Uzdrawiająca moc troski i dzielenia się
Co tu się dzieje? Czy chodzi o korzyści płynące z dawania? A może chodzi o to, co się dzieje, gdy wykraczamy poza dbanie o własne samopoczucie?
Przeprowadzono szeroko zakrojone badania nad tym, że dawanie czyni nas szczęśliwszymi niż otrzymywanie. Socjolog Liz Dunn pisze w czasopiśmie Science, że poczucie szczęścia ludzi jest większe, gdy wydają oni relatywnie więcej na innych niż na siebie. The Huffington Post przeprowadził badania na temat dobroczynności. Stwierdzono, że gdy ludzie przekazywali datki na szczytny cel, zapalał się śródmózgowie, obszar związany z przyjemnością.
Podkreślając buddyjską zasadę współzależnego powstawania, Dalajlama twierdzi, że własne szczęście zależy od szczęścia innych. W Etyce na nowe tysiąclecie zauważa, że szczęście pochodzi z głębokiej i szczerej troski o innych. Dalajlama nazywa dawanie innym „mądrym-samolubnym”, ponieważ w końcu i my zyskujemy. Mahatma Gandhi powiedział: „Najlepszym sposobem na odnalezienie siebie jest zatracenie się w służbie dla innych”. Czy będziemy musieli przekształcić ideę „samopomocy” z „ja-pomagam” w „my-pomagamy?”
Jeśli zrozumiemy, że nasze dawanie, dzielenie się i przekazywanie dalej czyni nas szczęśliwszymi i otwiera nasze serca, wtedy robienie tego zaczyna się dla nas czuć naturalnie. Tak często jesteśmy uczeni, że aby być szczęśliwym, musimy dać pierwszeństwo dbaniu o siebie i, być może, także o bardzo niewielu bliskich i drogich nam ludzi. Nawet niektóre grupy buddyjskie uczą, że powinniśmy ograniczyć się do „zamiatania własnych drzwi”. Ale badania mówią nam, jak ważne jest, aby dzielić się z innymi tak, że czujemy się szczęśliwsi, mniej boją się, mniej samotny i bardziej empowered.
Arthur Brooks z Syracuse University wskazał, że „dawcy” są szczęśliwsi i zdrowsi niż ci, którzy nie. Stephen Post i Jill Neimark twierdzili w swojej książce Why Good Things Happen to Good People, że dawanie innym przynosi korzyści społeczności i dlatego jest związane z przyjemnością i szczęściem. Zauważyli również, że współczucie i życzliwość pozostawiają mniej miejsca na negatywne emocje.

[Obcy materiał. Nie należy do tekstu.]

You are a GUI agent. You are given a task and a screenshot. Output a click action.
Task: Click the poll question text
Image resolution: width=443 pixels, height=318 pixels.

Dawanie innym uwalnia „neuroprzekaźniki dobrego samopoczucia” i prowadzi nas do samonapędzającego się, aczkolwiek cnotliwego cyklu „haju pomocnika”. Sander van der Linden z London School of Economics sugeruje, że „dawanie” wskazuje na solidny wewnętrzny kodeks postępowania, który z kolei jest silnym psychospołecznym predyktorem intencji dobroczynnych. Ta dynamika naturalnie prowadzi do pewności siebie, poczucia własnej wartości i odporności.
Praktykowanie współzależności
Głównym nauczaniem Buddy jest to, że prawdziwą naturą życia jest współzależność. Czy może być tak, że kiedy wybieramy jakąś czynność z zamiarem pomagania innym, kiedy świadomie „praktykujemy współzależność”, to doprowadza nas to do zestrojenia z „sposobem, w jaki rzeczy się mają” i przynosi nam radość? Czy szczęście pojawia się spontanicznie i organicznie, kiedy praktykujemy współzależność?
Efekt Bodhicitty sugeruje, że nasze szczęście, pewność siebie i poczucie sensu są splecione z naszą chęcią i zdolnością do dzielenia się naszą wiedzą, mądrością i życzliwością z innymi. Dotyczy to nie tylko nauczania innych medytacji, ale także wspaniałomyślnej i pełnej współczucia jakości każdego aktu dobroci.